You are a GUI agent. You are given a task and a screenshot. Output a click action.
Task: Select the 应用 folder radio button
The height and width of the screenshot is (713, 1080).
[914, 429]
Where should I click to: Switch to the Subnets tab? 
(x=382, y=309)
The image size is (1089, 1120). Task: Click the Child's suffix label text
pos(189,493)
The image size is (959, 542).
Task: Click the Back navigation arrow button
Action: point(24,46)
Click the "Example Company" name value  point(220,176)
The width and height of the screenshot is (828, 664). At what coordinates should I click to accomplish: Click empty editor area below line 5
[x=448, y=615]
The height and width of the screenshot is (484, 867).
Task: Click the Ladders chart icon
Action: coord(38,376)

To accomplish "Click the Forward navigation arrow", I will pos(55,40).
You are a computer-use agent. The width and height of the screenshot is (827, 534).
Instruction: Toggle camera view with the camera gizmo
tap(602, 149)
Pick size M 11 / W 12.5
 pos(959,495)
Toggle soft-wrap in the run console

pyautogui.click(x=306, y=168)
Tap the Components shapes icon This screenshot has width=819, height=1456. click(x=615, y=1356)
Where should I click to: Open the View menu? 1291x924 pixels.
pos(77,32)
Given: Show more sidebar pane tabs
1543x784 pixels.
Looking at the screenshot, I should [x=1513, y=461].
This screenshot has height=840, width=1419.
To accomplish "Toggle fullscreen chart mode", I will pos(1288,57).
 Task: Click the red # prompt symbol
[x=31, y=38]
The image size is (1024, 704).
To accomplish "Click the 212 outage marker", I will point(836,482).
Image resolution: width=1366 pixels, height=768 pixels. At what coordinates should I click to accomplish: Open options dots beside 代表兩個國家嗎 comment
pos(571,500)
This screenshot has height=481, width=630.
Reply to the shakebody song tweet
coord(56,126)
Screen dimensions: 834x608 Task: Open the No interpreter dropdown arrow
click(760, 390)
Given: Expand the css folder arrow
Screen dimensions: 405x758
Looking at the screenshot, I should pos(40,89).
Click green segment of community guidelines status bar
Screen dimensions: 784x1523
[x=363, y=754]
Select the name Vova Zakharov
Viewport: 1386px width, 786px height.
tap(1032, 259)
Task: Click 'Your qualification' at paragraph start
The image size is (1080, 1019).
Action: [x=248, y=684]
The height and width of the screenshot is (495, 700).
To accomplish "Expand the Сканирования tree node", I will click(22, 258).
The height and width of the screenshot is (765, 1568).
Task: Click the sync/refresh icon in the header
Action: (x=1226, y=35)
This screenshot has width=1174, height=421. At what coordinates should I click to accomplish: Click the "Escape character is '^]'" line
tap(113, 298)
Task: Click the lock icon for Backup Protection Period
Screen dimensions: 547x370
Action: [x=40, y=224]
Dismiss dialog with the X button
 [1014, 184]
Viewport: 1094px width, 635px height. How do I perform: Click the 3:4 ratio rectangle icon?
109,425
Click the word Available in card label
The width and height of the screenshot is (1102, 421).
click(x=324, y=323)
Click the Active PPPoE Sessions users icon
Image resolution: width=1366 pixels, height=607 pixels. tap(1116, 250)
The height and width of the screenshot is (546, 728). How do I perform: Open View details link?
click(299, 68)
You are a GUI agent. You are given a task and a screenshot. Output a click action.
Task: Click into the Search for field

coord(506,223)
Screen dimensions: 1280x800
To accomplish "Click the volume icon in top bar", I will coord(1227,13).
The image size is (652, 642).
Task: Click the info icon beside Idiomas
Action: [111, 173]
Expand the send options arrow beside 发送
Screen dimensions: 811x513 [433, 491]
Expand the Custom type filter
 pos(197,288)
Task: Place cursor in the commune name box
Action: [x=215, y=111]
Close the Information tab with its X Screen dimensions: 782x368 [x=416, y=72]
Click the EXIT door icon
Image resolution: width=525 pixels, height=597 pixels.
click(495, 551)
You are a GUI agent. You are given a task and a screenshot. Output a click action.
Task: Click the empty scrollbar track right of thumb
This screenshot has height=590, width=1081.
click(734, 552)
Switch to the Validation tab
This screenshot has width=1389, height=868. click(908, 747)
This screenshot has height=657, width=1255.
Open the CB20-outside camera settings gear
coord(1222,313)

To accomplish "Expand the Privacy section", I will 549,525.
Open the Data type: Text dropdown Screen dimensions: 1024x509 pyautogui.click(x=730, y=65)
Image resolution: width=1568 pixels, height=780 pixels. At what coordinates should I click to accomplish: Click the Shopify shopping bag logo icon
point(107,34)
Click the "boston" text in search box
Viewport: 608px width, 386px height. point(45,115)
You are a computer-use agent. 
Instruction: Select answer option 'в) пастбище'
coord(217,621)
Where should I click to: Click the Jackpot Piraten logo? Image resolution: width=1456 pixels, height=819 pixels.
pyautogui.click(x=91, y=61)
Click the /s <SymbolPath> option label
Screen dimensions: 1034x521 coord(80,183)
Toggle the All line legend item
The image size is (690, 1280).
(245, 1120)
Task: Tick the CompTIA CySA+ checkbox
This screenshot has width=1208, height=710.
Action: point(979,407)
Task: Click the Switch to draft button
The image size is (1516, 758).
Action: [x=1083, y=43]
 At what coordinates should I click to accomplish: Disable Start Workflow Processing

※

_What the task asks_
Work out how many lines in this material contain the string "computer", and give that number alone.

_Exercise solution_
2